# WORK TO COMPLETE
From the listing below, pick out each line with the word "button".

BEGIN PROVIDED ENTRIES

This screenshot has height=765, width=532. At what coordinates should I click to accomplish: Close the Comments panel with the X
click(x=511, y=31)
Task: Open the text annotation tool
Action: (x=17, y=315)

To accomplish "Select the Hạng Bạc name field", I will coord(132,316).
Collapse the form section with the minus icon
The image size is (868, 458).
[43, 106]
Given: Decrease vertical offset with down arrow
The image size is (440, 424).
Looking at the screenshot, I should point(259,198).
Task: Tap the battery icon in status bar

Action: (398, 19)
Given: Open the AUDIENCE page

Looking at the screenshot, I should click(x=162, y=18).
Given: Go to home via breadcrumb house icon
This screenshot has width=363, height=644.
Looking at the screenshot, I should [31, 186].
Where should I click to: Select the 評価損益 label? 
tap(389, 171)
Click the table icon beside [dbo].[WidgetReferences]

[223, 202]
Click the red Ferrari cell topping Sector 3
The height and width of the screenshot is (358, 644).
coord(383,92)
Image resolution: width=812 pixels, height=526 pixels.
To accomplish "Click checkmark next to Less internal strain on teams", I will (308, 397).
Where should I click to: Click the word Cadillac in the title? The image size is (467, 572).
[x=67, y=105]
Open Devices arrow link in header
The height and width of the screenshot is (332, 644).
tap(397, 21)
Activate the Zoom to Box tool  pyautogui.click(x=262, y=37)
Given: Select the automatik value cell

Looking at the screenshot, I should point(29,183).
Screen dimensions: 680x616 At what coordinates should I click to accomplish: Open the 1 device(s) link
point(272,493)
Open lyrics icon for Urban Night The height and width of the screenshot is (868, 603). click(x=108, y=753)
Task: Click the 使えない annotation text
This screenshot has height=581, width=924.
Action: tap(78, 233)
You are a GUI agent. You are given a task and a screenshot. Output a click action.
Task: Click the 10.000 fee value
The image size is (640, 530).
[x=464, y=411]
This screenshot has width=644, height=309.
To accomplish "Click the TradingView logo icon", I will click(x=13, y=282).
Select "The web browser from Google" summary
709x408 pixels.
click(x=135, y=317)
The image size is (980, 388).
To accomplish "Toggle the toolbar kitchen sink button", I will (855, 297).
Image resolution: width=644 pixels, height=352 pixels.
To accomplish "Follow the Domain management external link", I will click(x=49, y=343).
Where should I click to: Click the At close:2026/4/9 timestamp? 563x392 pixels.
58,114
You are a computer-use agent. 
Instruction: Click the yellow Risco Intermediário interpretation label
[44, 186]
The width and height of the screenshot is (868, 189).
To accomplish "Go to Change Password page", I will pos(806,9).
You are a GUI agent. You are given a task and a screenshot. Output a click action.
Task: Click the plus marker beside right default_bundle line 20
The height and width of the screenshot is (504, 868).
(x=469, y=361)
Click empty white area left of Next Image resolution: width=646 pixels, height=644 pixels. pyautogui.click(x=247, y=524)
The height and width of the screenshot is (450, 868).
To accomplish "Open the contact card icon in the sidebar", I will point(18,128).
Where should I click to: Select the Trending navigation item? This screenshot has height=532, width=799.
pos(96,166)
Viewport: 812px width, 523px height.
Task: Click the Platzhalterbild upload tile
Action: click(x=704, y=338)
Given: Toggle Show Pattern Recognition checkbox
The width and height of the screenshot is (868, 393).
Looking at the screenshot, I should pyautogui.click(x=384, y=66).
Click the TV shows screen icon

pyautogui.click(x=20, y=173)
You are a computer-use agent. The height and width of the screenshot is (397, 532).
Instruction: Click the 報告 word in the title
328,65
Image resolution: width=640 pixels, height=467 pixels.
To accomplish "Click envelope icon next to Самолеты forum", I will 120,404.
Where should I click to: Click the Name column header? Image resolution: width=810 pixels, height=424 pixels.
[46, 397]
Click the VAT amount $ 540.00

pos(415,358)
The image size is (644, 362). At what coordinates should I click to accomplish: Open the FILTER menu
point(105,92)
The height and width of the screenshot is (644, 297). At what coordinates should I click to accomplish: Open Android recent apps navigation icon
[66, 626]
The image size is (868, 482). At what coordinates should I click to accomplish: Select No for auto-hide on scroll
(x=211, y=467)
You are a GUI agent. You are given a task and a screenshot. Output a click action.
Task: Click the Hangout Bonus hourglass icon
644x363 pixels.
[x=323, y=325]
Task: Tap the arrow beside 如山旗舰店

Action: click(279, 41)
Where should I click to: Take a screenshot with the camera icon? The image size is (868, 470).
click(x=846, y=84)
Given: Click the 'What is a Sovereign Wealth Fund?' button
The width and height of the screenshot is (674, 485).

END PROVIDED ENTRIES

# RESPONSE AREA
To accomplish "Toggle the toolbar kitchen sink button", I will (855, 297).
Given: Click the 'What is a Sovereign Wealth Fund?' button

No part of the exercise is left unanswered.